> [WHAT IS REQUIRED]:
A single number is the answer here: how many lines of the entries contain "agent"?

> [DATA]:

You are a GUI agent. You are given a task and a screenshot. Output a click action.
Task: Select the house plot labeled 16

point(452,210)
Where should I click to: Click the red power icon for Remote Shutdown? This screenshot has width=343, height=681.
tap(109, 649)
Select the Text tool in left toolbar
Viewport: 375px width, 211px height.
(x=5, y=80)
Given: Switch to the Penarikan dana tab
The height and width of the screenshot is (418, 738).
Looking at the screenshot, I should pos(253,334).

---

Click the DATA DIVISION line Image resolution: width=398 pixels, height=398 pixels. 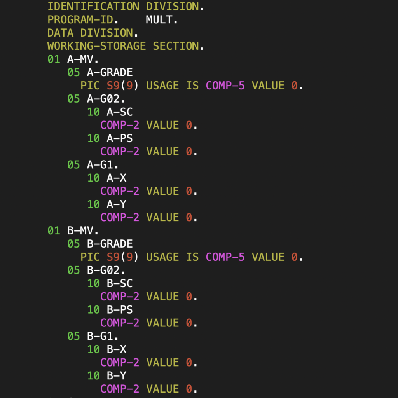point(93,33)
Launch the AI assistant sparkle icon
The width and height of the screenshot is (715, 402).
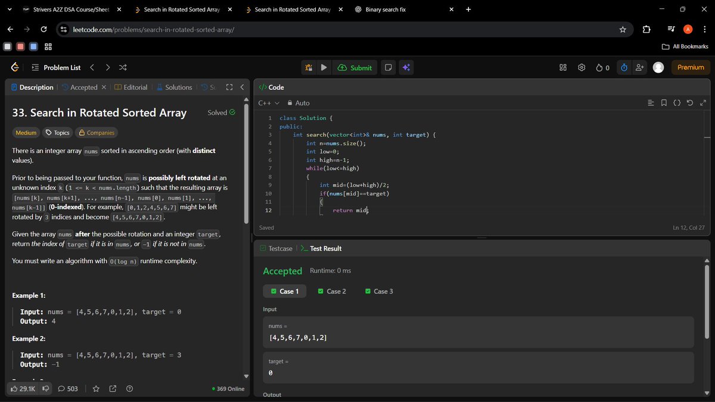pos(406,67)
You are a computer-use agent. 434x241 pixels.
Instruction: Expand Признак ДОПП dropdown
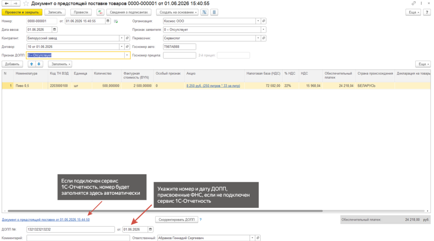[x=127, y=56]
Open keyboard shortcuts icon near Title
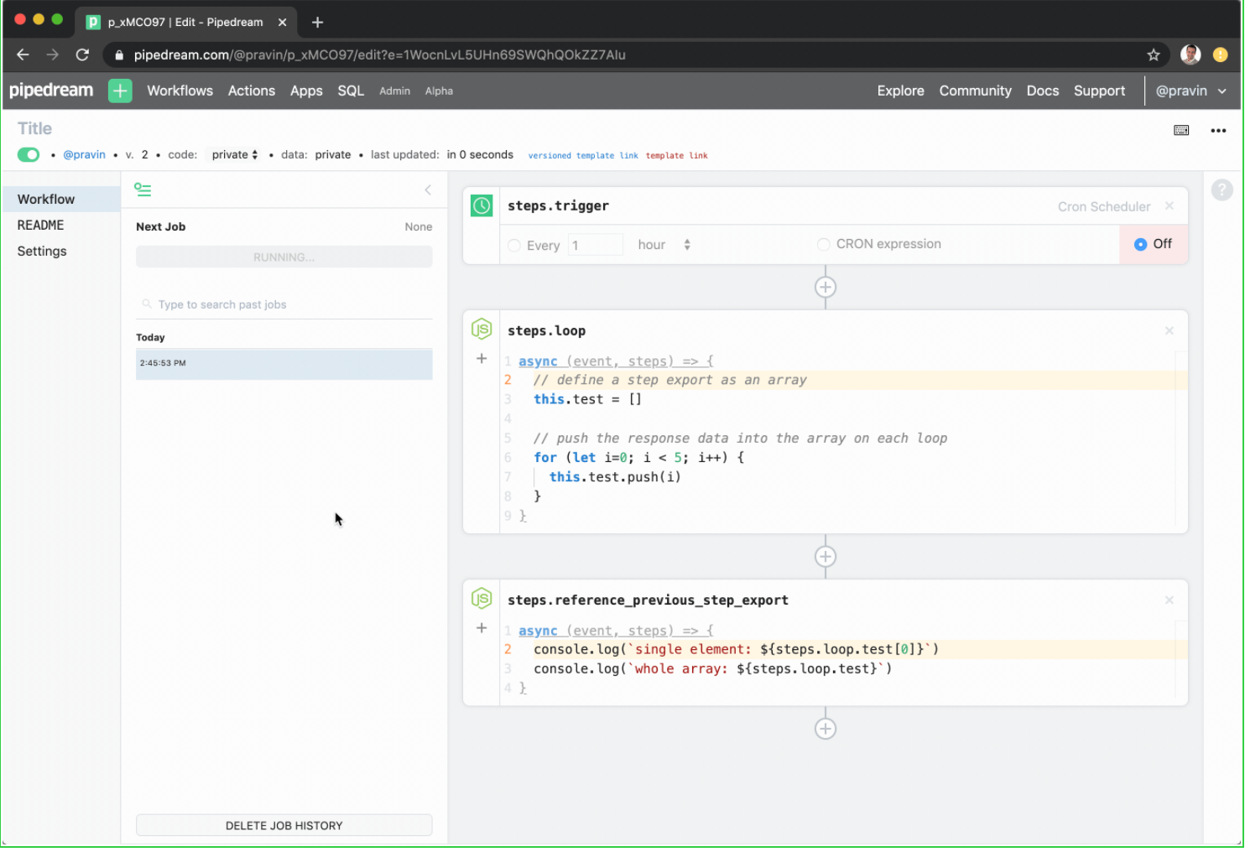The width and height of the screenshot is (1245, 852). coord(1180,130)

---

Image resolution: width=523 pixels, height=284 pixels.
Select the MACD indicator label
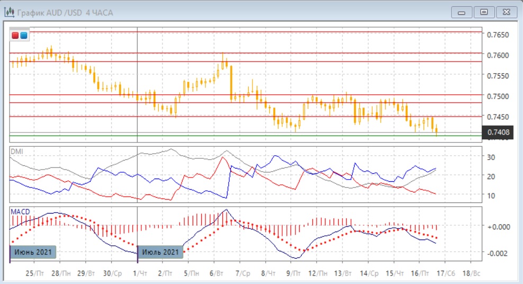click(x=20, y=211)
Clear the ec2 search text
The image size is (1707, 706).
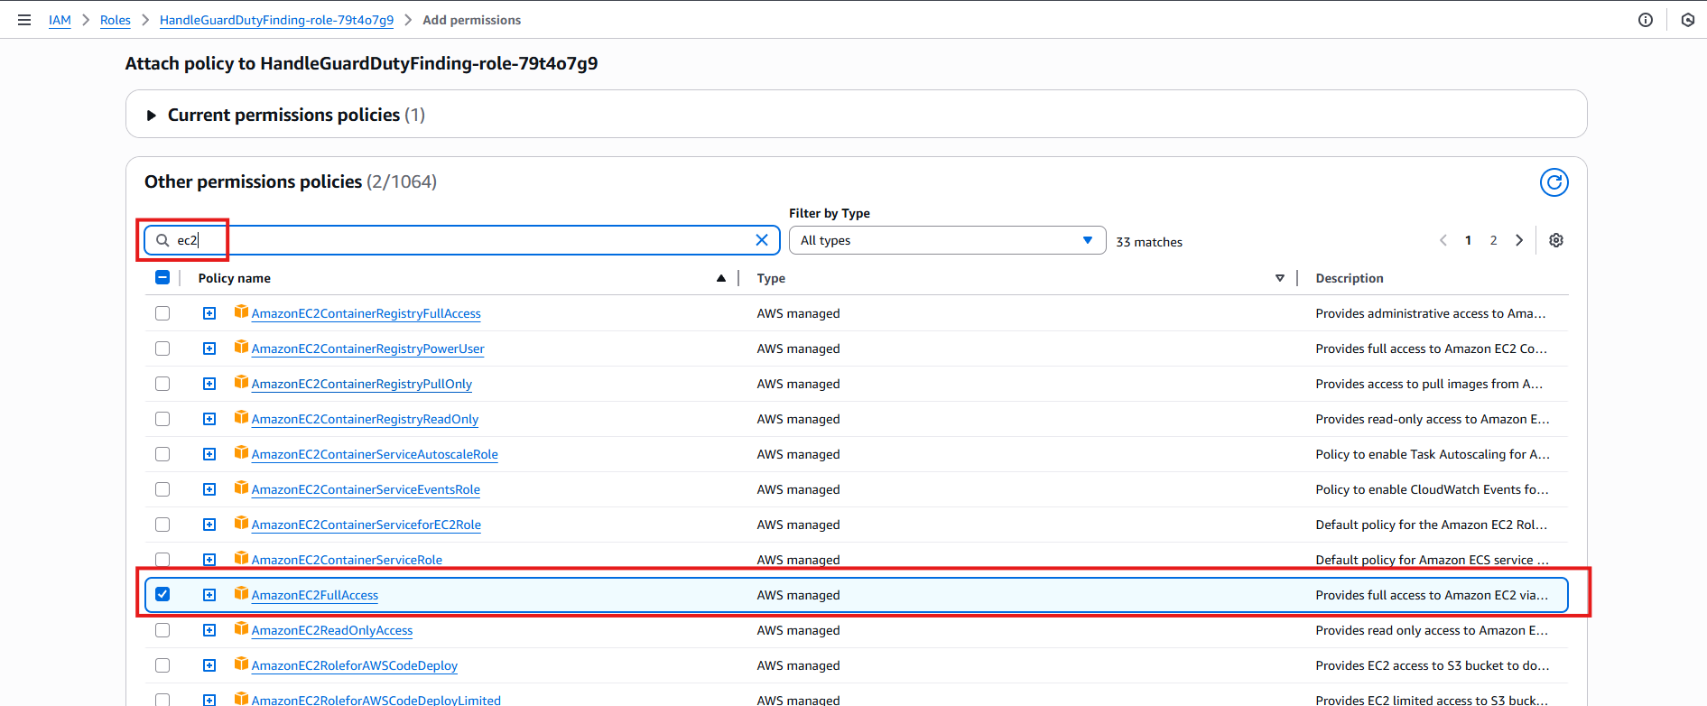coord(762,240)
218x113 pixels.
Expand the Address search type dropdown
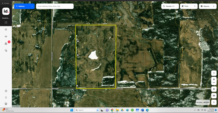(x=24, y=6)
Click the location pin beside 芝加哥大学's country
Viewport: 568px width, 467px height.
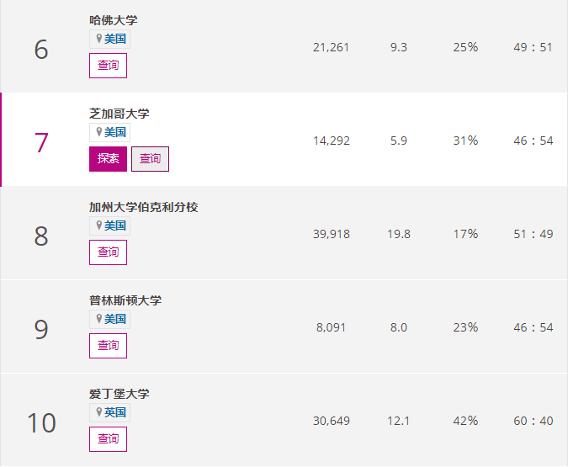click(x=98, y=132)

> [RESULT FOR THIS TASK]:
2